Мы еще поболтали и разошлись. Больше никого из Крихацких я не встречал.
3
Много важного произошло со мной летом и осенью 1929 года. У меня вдруг появилась возможность переквалифицироваться из физика в астрономы. После лекции по теории определителей (я очень любил этот раздел математики) меня подозвал Иван Юрьевич Тимченко.
— Ко мне обратился директор нашей астрономической лаборатории Александр Яковлевич Орлов. Ему нужен хороший стажер из молодых математиков. Я посылаю ему на выбор троих — вас, Дьякова и Капрова.
Об Анатолии Дьякове я уже говорил — повторю самое важное. Усатый, подвижный, говорливый, он давно занимался астрономическими наблюдениями — сперва в областной школьной обсерватории на Нежинской (или Новосельской?) улице, потом в любительской взрослой (она размещалась впритык к государственной). Для него не существовало иной дороги. Он не просто любил астрономию — он жил ею. Судьба его (впрочем, как и у многих из нас) была очень неровной и путаной, успехи чередовались с провалами. В конце концов в глубине Сибири, в Горной Шории, Дьяков создал свою собственную обсерваторию — и начал предсказывать погоду для всего мира. Он стал очень известным.
Капрова я помню значительно хуже. Студентом он был неплохим, любил математику — вероятно, поэтому Иван Юрьевич и рекомендовал его Орлову. Была у него одна странность: оставаясь в одиночестве, он любил негромко постукивать по чему придется — то локтем, то пальцами. Однажды мы вдвоем кого-то ждали в аудитории. Капровский стук по парте складывался в какую-то мелодию. Я пересел поближе — Капров застучал громче. Мелодия определенно была знакомой, но я не мог вспомнить, откуда она.
— Героический марш из третьей симфонии Бетховена, — со вздохом сказал Капров. — Давно хочу проиграть его с начала до конца, но он плохо выстукивается.
Он произнес это так, словно озвучивание бетховенских симфоний было для него обычным делом. Между тем, я ни разу не видел его ни на одном симфоническом или вокальном концерте.
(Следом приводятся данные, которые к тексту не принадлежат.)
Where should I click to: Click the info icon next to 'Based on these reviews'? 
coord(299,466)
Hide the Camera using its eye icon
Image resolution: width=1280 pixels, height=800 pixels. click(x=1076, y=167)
Возможно, впрочем, ему просто не на что было покупать билеты: стипендии он, как и я, не получал. Но я жил с родными и подрабатывал уроками. Откуда брал деньги он, я понятия не имел.
Мы пришли в обсерваторию под вечер. Она занимала солидный кусок Приморского парка — гектар или даже больше. За высокой каменной оградой раскинулся роскошный сад, среди деревьев таились низкие служебные постройки, над кронами высился астрономический купол. Член-корреспондент Академии наук Александр Яковлевич Орлов был видным организатором: он заведовал одесской обсерваторией, одновременно создал полтавскую и часто уезжал в Крым, в Симеиз — чем-то командовал и в обсерватории Крымской. Он был еще не стар — только подходил к пятидесяти, круглолиц, усат, громкоголос, категоричен.
Он одобрительно посмотрел на нас и, не приглашая сесть, поднялся и пожал каждому руку.
— Все от Тимченко? Очень хорошо, Иван Юрьевич плохих студентов рекомендовать не будет. Итак, называйтесь по очереди.
Мы объявили свои имена, фамилии и возраст. На этом анкетный допрос завершился. Орлов предложил пойти в парк.
— В такой прекрасный вечерок грешно сидеть в кабинете. Тем более будущим астрономам, чья профессия — взирать на небесные светила. Звезды, правда, еще не показались, но у нас будет время их дождаться.
В парке уже торжествовала осень. Обсерваторские аллеи подметались каждое утро, но к вечеру их снова заваливали листья тополей и кленов. Под деревьями стояли скамейки, но Орлов их проигнорировал.
— Ведем себя как перипатетики, — сказал он удовлетворенно. И обратился к Капрову: — А кто они такие — перипатетики?